Hayat, bazen bizi hiç istemediğimiz yollara sürükler. Bir bakmışız, sevdayla açan gönül bahçemiz, ayrılığın fırtınalarıyla savrulmuş. Her şeyin başladığı o sıcak tebessüm, bir gün bitişin soğuk rüzgârına karışır. İnsan, en çok da yarım kalmış sözlerin, söylenememiş cümlelerin yükünü taşır içinde.

Ayrılık öyle bir sarmaldır ki, insanı hem geçmişin hatıralarına bağlar hem de geleceğin belirsizliğine iter. Kalbin bir yanı hâlâ eski günleri özlerken, diğer yanı kırık dökük umutlarla yeni yollar arar. Ne tam unutabilirsin, ne de tam geri dönebilirsin. Bir bakarsın, dünün hayaliyle bugünün gerçeği çatışır.

Ayrılığın sarmalında insan, en çok da kendi yalnızlığının yankısını duyar. Kalabalıkların içinde bile yapayalnız hisseder. Çünkü ayrılık, sadece iki insanın uzaklaşması değildir; kalbin yarısının ondan kopup gitmesidir.

Bazen geceler daha uzun gelir, uykular kaçak olur. Her köşe başında, her şarkının nakaratında bir hatıra saklıdır. Anılar, zihne ince ince işlenmiş bir nakış gibi yeniden belirir. Gözlerin dalar, kalemin titrer, yüreğin sızlar.

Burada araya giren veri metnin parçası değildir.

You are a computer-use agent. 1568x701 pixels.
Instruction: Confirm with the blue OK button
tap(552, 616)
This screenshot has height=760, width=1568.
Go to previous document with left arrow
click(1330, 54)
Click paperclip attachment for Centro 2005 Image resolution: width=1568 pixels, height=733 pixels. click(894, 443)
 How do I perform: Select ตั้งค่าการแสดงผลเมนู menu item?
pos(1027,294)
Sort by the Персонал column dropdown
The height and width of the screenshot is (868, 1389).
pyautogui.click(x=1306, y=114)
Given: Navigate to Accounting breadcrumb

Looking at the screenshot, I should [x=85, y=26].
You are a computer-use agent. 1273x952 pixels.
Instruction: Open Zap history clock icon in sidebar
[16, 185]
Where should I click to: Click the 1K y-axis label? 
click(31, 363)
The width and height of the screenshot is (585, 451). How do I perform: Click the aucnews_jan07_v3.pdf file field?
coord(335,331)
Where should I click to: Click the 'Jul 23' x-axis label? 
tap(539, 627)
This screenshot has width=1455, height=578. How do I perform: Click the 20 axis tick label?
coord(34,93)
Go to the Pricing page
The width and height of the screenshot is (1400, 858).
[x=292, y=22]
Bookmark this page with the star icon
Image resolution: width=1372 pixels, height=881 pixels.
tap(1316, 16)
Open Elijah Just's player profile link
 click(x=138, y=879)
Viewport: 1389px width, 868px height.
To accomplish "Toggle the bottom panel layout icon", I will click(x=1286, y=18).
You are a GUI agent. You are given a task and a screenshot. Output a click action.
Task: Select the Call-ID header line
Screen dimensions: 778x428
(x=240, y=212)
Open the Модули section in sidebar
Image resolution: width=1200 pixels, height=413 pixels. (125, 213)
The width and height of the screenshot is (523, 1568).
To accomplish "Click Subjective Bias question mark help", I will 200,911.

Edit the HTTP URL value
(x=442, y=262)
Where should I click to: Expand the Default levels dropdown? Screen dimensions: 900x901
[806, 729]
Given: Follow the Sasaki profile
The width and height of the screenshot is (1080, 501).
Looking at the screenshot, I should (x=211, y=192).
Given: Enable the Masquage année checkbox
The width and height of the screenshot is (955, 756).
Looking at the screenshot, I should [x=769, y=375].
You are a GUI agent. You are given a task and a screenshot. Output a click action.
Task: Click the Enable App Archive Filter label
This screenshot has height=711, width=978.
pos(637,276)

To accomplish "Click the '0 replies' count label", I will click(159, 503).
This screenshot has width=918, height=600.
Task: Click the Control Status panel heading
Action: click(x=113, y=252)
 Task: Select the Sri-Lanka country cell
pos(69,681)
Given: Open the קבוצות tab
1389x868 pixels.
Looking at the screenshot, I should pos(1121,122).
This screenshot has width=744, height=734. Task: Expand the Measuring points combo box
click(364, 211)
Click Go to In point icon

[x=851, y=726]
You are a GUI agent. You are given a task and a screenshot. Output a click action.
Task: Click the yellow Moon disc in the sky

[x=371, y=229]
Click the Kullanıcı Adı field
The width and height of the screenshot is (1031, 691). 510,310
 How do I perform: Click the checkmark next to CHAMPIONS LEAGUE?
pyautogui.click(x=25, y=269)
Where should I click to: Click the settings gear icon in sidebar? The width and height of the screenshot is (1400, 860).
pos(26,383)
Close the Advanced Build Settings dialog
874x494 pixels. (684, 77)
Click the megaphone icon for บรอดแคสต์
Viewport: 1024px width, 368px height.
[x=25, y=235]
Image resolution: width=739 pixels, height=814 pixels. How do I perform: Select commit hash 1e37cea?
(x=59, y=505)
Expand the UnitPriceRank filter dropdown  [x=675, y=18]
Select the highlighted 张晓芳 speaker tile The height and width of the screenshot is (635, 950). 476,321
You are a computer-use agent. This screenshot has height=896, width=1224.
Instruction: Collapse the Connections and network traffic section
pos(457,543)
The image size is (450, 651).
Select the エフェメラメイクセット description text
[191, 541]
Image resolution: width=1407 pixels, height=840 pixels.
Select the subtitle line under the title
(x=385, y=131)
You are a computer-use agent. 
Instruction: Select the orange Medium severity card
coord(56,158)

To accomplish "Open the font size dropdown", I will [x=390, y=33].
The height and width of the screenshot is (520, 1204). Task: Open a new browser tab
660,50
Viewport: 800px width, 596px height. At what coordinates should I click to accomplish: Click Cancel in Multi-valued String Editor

Ve insan anlar ki; ayrılıklar sadece sevgiliden değil, bazen dosttan, bazen hayallerden, bazen de kendinden olur. En acısı ise, insanın kendi içinde yaşadığı ayrılıktır. Umutlarından kopmak, hayallerini yitirmek, aslında en derin vedadır.

Ayrılığın sarmalında insan, çoğu zaman kalbine sorular sorar:
“Neden böyle oldu? Nerede hata yaptım? Yoksa kader miydi bizi ayıran?”
Cevaplar ise çoğu zaman sessizliğe gizlenir. Çünkü ayrılıklar, bazen ne mantıkla ne de sözlerle açıklanır.

Kalpte kalan boşluğu doldurmak kolay değildir. Ne yeni insanlar ne de yeni şehirler o boşluğu kapatır. Çünkü insan, aslında bir kişiyi değil, onunla yaşadığı zamanı, paylaşılan hisleri ve dokunulmamış hayalleri özler.

Bir bakarsın, ayrılığın ardından hayat devam eder, ama hiçbir şey aynı kalmaz. Gülüşler biraz eksik, sevinçler biraz yarım olur. Ve insan, her mutluluğun içinde bile bir hüzün izi taşır.

Fakat yine de ayrılıklar, insana güç katar. Acının içinden doğan sabır, insanı olgunlaştırır. Gözyaşının ardından gelen sessizlik, insana kendiyle yüzleşmeyi öğretir. En önemlisi de, ayrılık insana şunu hatırlatır: Sevdiklerimizi yaşarken kıymet bilmek gerekir. Çünkü hiçbir veda beklenildiği kadar hazırlıklı değildir.

Ve insan bilir ki; ayrılığın sarmalında ne kadar kaybolursa kaybolsun, kalpteki gerçek sevda, bir gün yolunu mutlaka bulur.